In 1947, with the war safely over, Ahearne traveled to Canada and the United States as a member of the IIHF delegation that successfully negotiated the return of both countries to active membership in the organization. On the strength of his ambassadorial skills, IIHF officials elected him vice-president in 1955, and he became president two years later. He continued to serve in both capacities until he retired 20 years later. During his tenure, he was also active in transforming the World Championships from an underappreciated competition into a major sporting event.
In 1969 Ahearne was at the center of an international hockey controversy that would have important implications for world hockey for years to come. That year the IIHF approved the use of nine professional players by any team in a world hockey tournament, provided they hadn't played in the National Hockey League that same season. But Ahearne wanted to make it clear that no other country besides Canada could use this rule to its advantage. In response to Russian claims that Canada would "find loopholes for professionals" in the 1970 World Championships--to be held in Montreal and Winnipeg--Ahearne said that he'd never allow this to happen. "Canada must fill its roster with 11 amateur players who have never been professional," he declared. "This is the agreement I made with the Canadians and that is the way it's going to be."
The International Olympic Committee refused to back Ahearne's plan, and Canada withdrew from the World Championships. The Canadians would refuse to field a team in the tournament until 1977.

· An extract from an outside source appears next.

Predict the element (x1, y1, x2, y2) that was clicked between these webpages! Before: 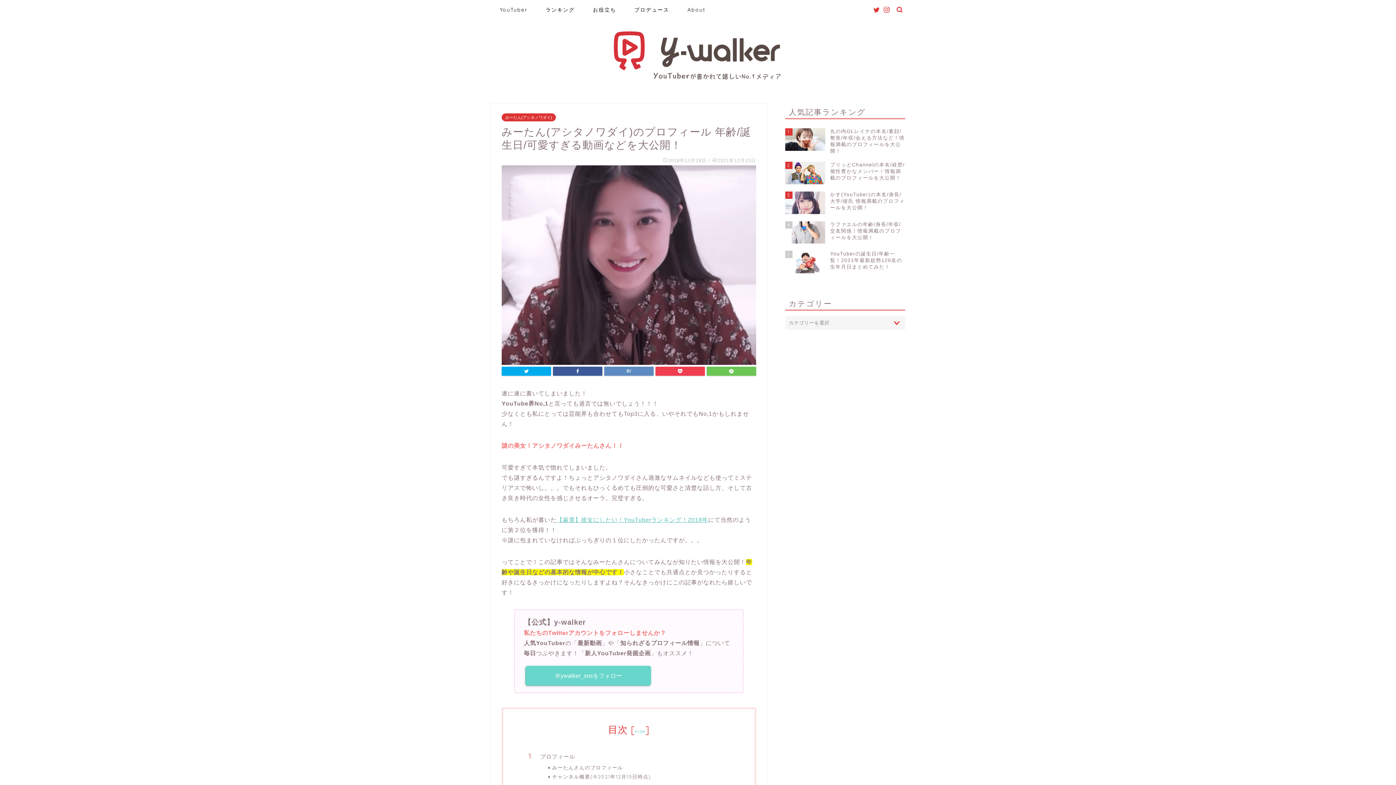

Ahearne was an early advocate of the involvement of television in sports. He played a major role in securing profitable broadcasting rights to international games, while also popularizing the idea of selling advertising space on the boards in arenas. Much of the revenue produced by these promotional avenues helped finance the growth of international hockey as a whole.
In 1977 Bunny Ahearne was inducted into the Hockey Hall of Fame in the Builders category.